Hey guys, question for you. I will be hooking up my fta in 2 weeks at my cabin and was wondering if I can attach a 2nd LNB to pick up another satellite. My intent is to connect my stationery dish for G10 R @ 123 but was wondering if I could use plastic tie-wraps to connect a 2nd LNB to pick up Intelsat America @ 129. Thanks.


----------



## VoomVoom (Jul 24, 2005)

Yes, it will work. I have not done this, but people do it all the time.

Al


----------



## BCGreg (Aug 3, 2006)

VoomVoom said:


> Yes, it will work. I have not done this, but people do it all the time.


Are you sure? I think he'll need two separate dishes or a motorized mount. I would go with a motorized mount. They sell for ~$50-60.


----------



## TonyM (Aug 14, 2003)

It will work just fine. I do it right now and others have to

6 degrees apart is close enough to get both satellites without a motor


----------



## VoomVoom (Jul 24, 2005)

Yes, I am sure. They even make a dish specificly for multiple LNB's, Torodial or something like that. People use plastic ties as well as long hose clamps, putting about a 2" piece of wood between the LNB's. Just remember the additional LNB will be offset on the opposite side of where the new satellite is from the main satellite. Any ku Linear satellite should work with 2 degrees or more spacing. A DBS satellite will need about 9 degrees spacing. C-band would take 4 degrees of spacing. Some manufacturer's make an lnb holder for these type objectives. Most people use G10/IA7 which is 6 degrees apart or IA5/AMC4 which is 2 degrees apart. Any combination within about 10 degrees of center should work.

Al


----------



## BCGreg (Aug 3, 2006)

VoomVoom said:


> Yes, I am sure. They even make a dish specificly for multiple LNB's, Torodial or something like that. People use plastic ties as well as long hose clamps, putting about a 2" piece of wood between the LNB's. Just remember the additional LNB will be offset on the opposite side of where the new satellite is from the main satellite. Any ku Linear satellite should work with 2 degrees or more spacing. A DBS satellite will need about 9 degrees spacing. C-band would take 4 degrees of spacing. Some manufacturer's make an lnb holder for these type objectives. Most people use G10/IA7 which is 6 degrees apart or IA5/AMC4 which is 2 degrees apart. Any combination within about 10 degrees of center should work.
> 
> Al


Thanks to you and TonyM for the info. I've seen systems for sale with two fixed dishes so thought you'd need that or a motor.


----------



## kenglish (Oct 2, 2004)

Your title said 31' (31-foot) dish....
We have one of those, and it has room for over 100 LNBs.


----------



## DishNet_Fan (Oct 14, 2003)

kenglish said:


> Your title said 31' (31-foot) dish....
> We have one of those, and it has room for over 100 LNBs.


Whoops, meant 31" dish.

So do I need to position my dish in a certain place to pick up both? My plan is to lock in on G10R with my mounted lnb, tie the 2nd lnb on and then look for IA7.


----------



## TonyM (Aug 14, 2003)

DishNet_Fan said:


> Whoops, meant 31" dish.
> 
> So do I need to position my dish in a certain place to pick up both? My plan is to lock in on G10R with my mounted lnb, tie the 2nd lnb on and then look for IA7.
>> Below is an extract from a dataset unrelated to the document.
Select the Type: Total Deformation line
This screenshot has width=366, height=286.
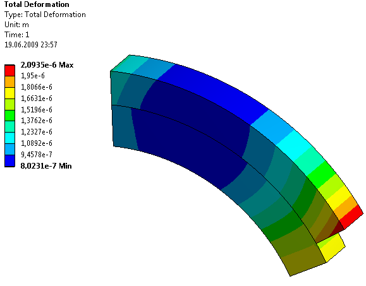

that would be the best since IA7 is a strong signal and has a little more play room from being offset


----------



## Chandu (Oct 3, 2005)

kenglish said:


> Your title said 31' (31-foot) dish....
> We have one of those, and it has room for over 100 LNBs.


Hahahaha. Looks like most everyone missed that.

You have one of those? Do you run a NASA research center or something?


----------



## VoomVoom (Jul 24, 2005)

I'm sure he's refering to a dish at the TV station he works for.

Al


----------



## kenglish (Oct 2, 2004)

http://www.simulsat.com/images/Simulsat Project Photos/UT, Salt Lake City SS5 C-Ku.JPG


----------



## Chandu (Oct 3, 2005)

Man, that thing is a monster!! How do I put one of those in my backyard? And would I be able to get FTA signals from birds stationed over Europe?


----------



## kenglish (Oct 2, 2004)

It took a crane with a 300 foot boom....had to park in the west parking lot and "fly" the dish over an amphitheatre/ice rink, to get to the roof. And, it took a second crane to assemble the dish sections and to erect the big crane.


----------